[Pixel coordinate grounding data]
BEGIN
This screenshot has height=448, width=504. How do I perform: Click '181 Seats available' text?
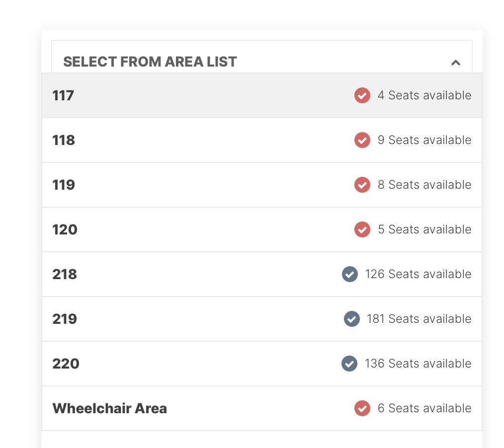[419, 319]
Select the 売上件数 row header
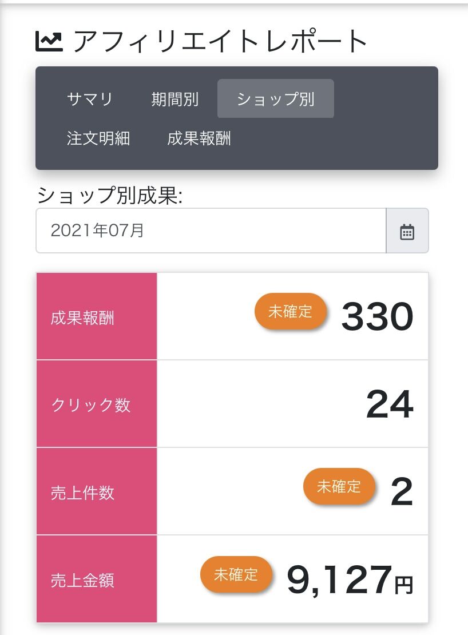468x635 pixels. [x=97, y=492]
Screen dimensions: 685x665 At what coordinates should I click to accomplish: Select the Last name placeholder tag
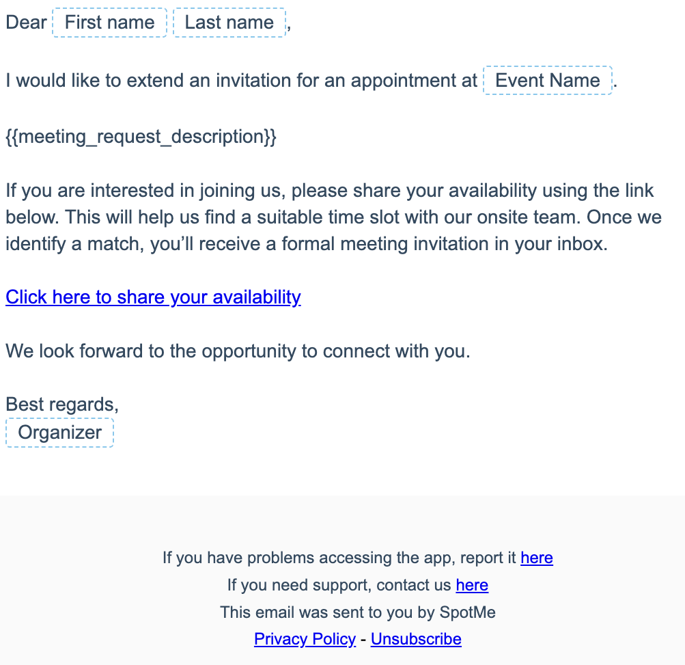pos(229,23)
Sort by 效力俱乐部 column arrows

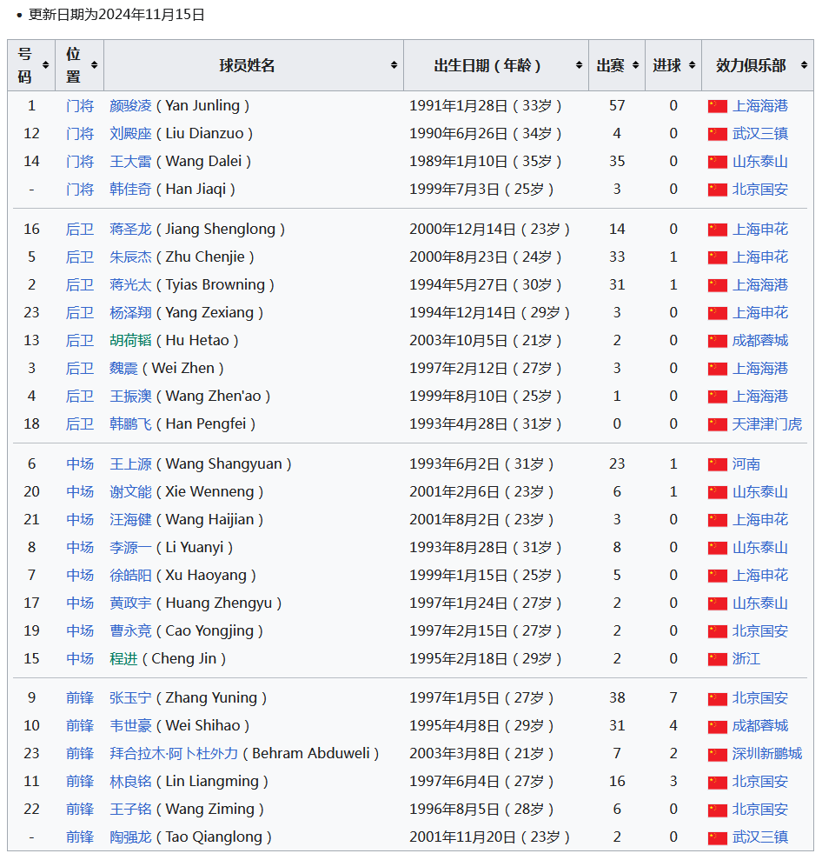(804, 64)
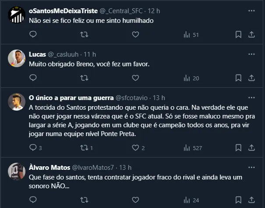Viewport: 265px width, 208px height.
Task: Like the tweet by sfcotavio
Action: pos(135,148)
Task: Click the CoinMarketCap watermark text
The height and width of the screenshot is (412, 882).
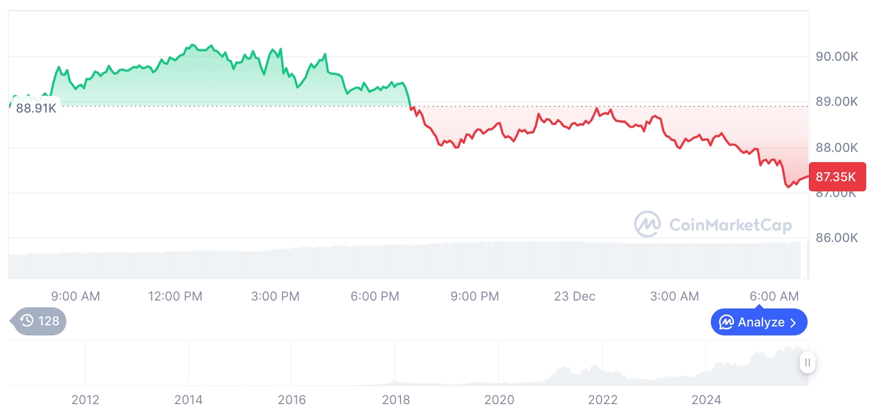Action: tap(730, 225)

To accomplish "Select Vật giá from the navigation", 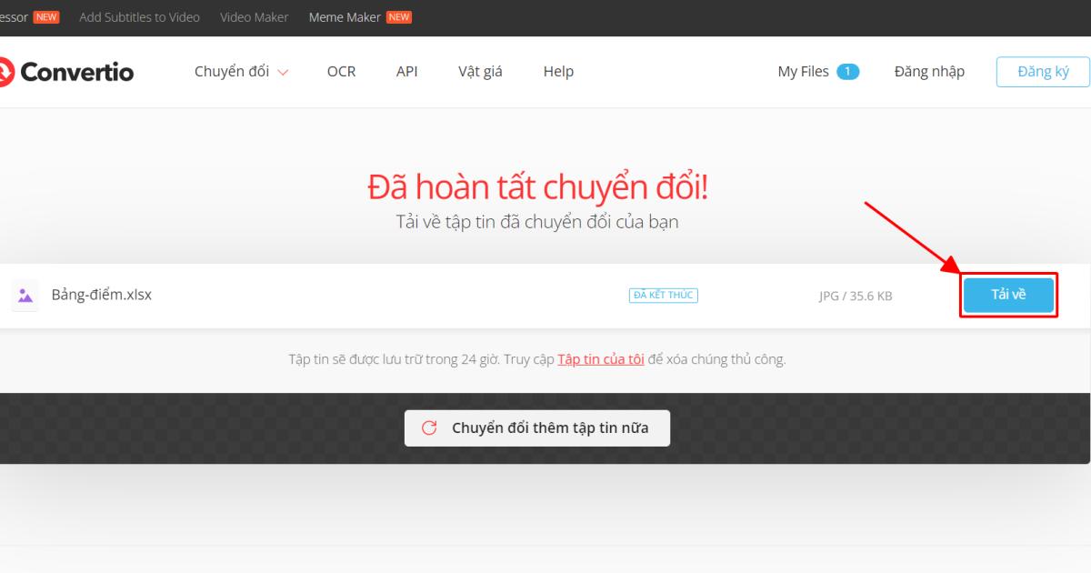I will pos(479,71).

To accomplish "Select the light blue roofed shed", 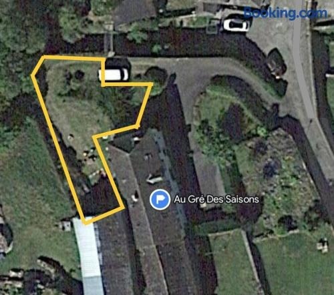I will click(88, 256).
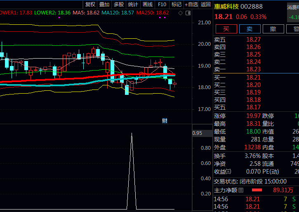Click the 画线 drawing tool button

[147, 5]
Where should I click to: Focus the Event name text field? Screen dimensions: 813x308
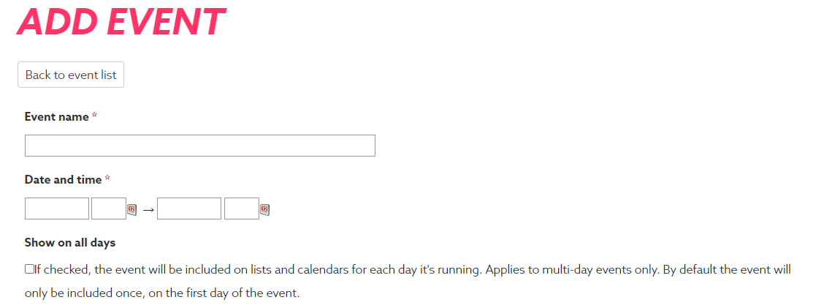click(x=200, y=146)
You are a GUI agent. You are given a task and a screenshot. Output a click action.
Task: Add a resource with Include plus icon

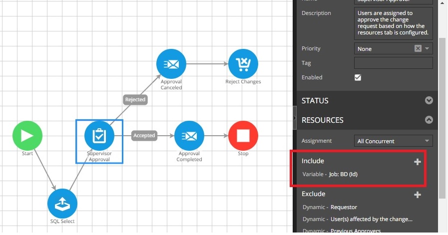(x=418, y=162)
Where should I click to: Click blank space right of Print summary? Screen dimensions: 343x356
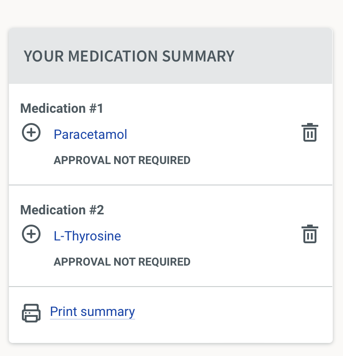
END
§ **Brief**
Nothing is needed beyond an exact transcription of the lines from the one containing "Where should I click to: Focus" to the end of the entries above, with the pictures omitted.

§ **Solution below**
Where should I click to: Focus the Event name text field? Screen dimensions: 813x308
click(x=200, y=146)
You are a GUI agent. You are given a task and a screenshot. Output a click action.
Task: Add a resource with Include plus icon

(x=418, y=162)
Where should I click to: Click blank space right of Print summary? Screen dimensions: 343x356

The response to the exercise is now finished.